*Passage provided*:
'''
Modern society rests on the availability of materials derived directly or indirectly from mineral resources in the earth's crust. Metals constitute a particularly important class of materials, not only as a construction material for things such as cars, planes, and buildings, but also ever more in sophisticated devices such as computers and smart phones. This has led to increased and shifting demands for metals such as nickel, zinc, copper and cobalt.
Most metals are not freely available in nature but must be extracted from the naturally occurring mineral. Nickel, cobalt, copper, and zinc are extracted in Norway by a process called electrolysis. Electrolysis requires large amounts of electrical energy. In Norway the production of copper, cobalt, nickel, and zinc corresponds to approximately 1 % of the total consumption of electrical energy.
In view of the pending climate challenges it becomes imperative to reduce this energy consumption as much as possible. In the LEAn project NTNU and SINTEF collaborate with Glencore Nikkelverk (copper, nickel, and cobalt), Boliden Odda (zinc) and Permascand (catalysts) to reduce the energy consumption in electrowinning through development of novel electrocatalysts.
So far, the project has designed and built special cells for the measurement of both catalyst performance and degradation rates, and performed a comprehensive set of measurements of degradation rates for industrial, iridium-containing anodes with these, including assessments of the so-called stability number; degradation is an important but often overlooked aspect of catalyst development. Furthermore, the project has discovered a significant effect of the electrolyte on the wetting properties of industrial anodes, which will have important consequences for how the electrodes behave during gas evolution and, in turn, impose constraints on the electrolyte baths. This type of characterization will be extended during the next project period. The project has also synthesized a number of novel catalysts that do not contain iridium and which are therefore possible candidates for a more (cost-) efficient operation. These catalysts are now being characterized with respect to performance and characterization, among other things.
Significant progress has been made in the development of stable and active catalysts. An antimony-based catalyst is currently under testing in a semi-industrial electrolysis cell, and is still stable after several hundred hours. Further work on improving the activity by resorting to other chemical compositions have resulted in a catalyst based on cobalt and manganese. This catalyst displays improved activity, but is apparently not as stable as the antimony-based catalyst. A significant amount of resources has also been spent on investigating the effect of pretreatment of the titanium substrates employed for the electrodes and the phenomenon of passivation, which may also shorten the lifetime of the electrodes.
The project was also jointly responsible with one of the project’s industry partners for the combined conference and webinar «The Electrochemistry Enabling the Green Transition» that took place in Ljungaverk, Sweden in June 2024. The conference gathered 70 participants in Ljungaverk in addition to the 50 participating digitally.
'''
*The data*:
'''
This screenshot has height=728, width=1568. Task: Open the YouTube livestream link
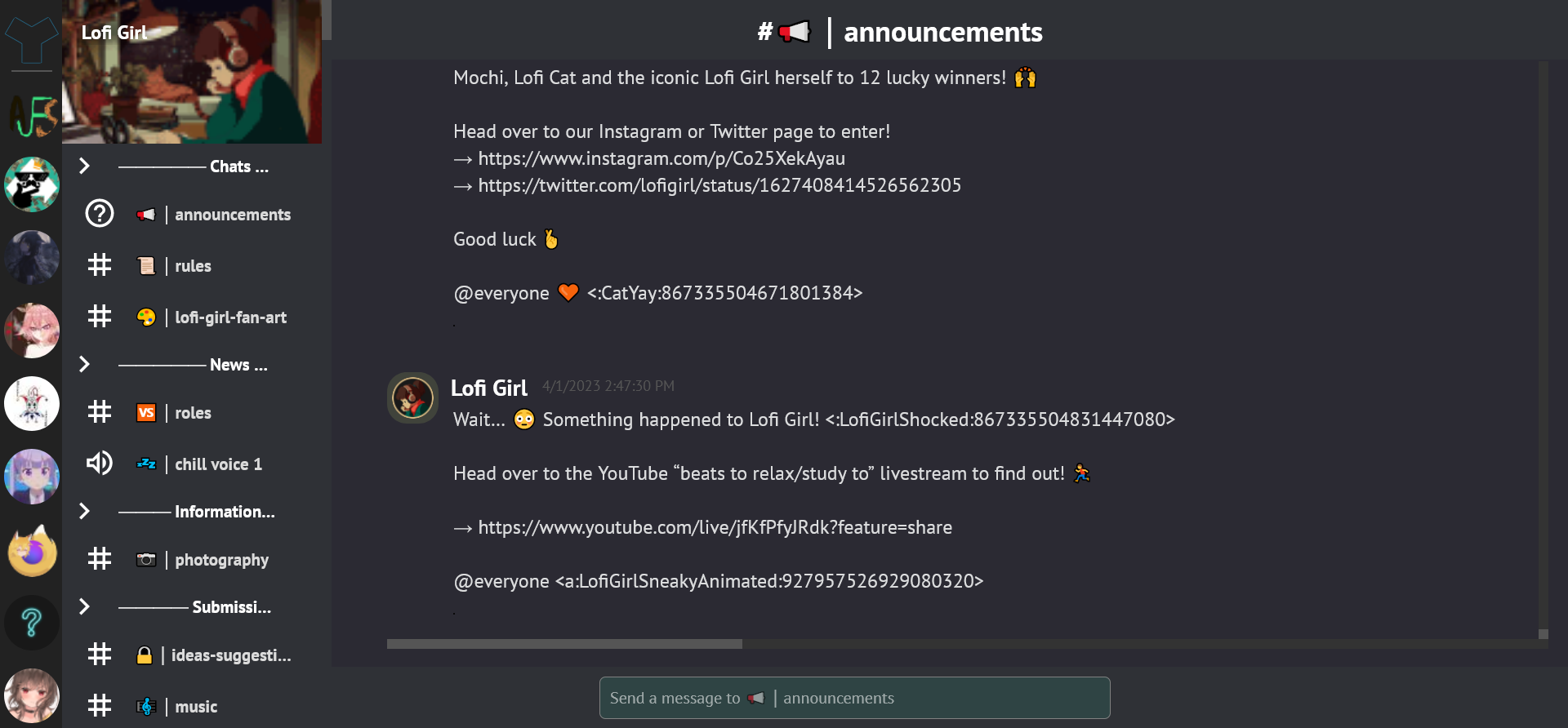[715, 527]
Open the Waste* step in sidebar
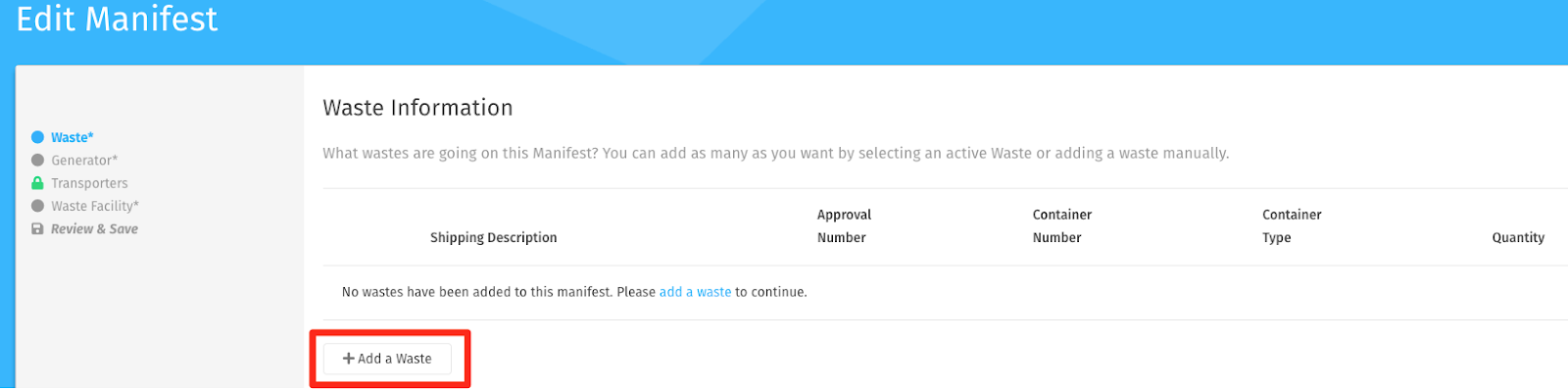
'''
*Work instruction 1*:
Decide whether each statement below agrees with the text on the LEAn electrowinning project. Answer yes or no for each, and quote the words of the text that decide it.
(a) In Norway, producing copper, cobalt, nickel, and zinc accounts for roughly 1 % of total electrical energy consumption.
(b) The catalyst based on cobalt and manganese is more stable than the antimony-based catalyst.
(c) Seventy people attended the conference in Ljungaverk in person.
*Work instruction 2*: Carry on the text about the LEAn electrowinning project, picking up after its last sentence.

*Output 1*:
(a) Yes: "In Norway the production of copper, cobalt, nickel, and zinc corresponds to approximately 1 % of the total consumption of electrical energy."
(b) No: "This catalyst displays improved activity, but is apparently not as stable as the antimony-based catalyst."
(c) Yes: "The conference gathered 70 participants in Ljungaverk in addition to the 50 participating digitally."

*Output 2*:
The project has published its results in a number of contexts, including on peer-reviewed publication so far. The project has its own web page.
Metal electrowinning is the process of extracting a metal from its ore by electrochemical processes. In aqueous electrowinning the ore from which the metal is to be extracted is dissolved into an electrolytic solution containing two electrodes. A voltage is applied between the two electrodes, and the metal is deposited at the negative electrode. Typically, oxygen is evolved at the positive electrode, i.e. at the anode. The annual energy consumption associated with this industry in Norway is on the scale of TWh.
The energy consumption associated with the process is substantial, particularly at the anode, but can be brought down by employing catalysts. Thus, if the lead anodes that currently dominate the industry are replaced by anodes containing iridium, the energy consumption may be reduced by 15 %. However, iridium is costly (115 € per gram) and scarce (annual global production < 10 ton); facing soaring iridium prices and an anode lifetime of only 5 years, it may pay off for companies to continue their use of the cheaper lead anodes and sustain the accompanying energy loss.
The LEAn project pursues alternative, energy efficient anodes with a catalytic activity that matches that of iridium-based anodes, but with a longer lifetime and that avoids the use of costly and scarce elements. Since only anode compositions that are at the outset expected to be stable under the rather harsh conditions of metal electrowinning, durability is built into the development work from the start. The challenges consist of finding compositions that are in addition both conductive, catalytically active, and have other necessary properties required for the application, including aspects of bath impurities and gas evolution. A range of sophisticated experimental and theoretical methods will be employed to achieve the goals. For risk mitigation, the project will include iridium in the composition space to be investigated, in this part of the project focusing on iridium thrift.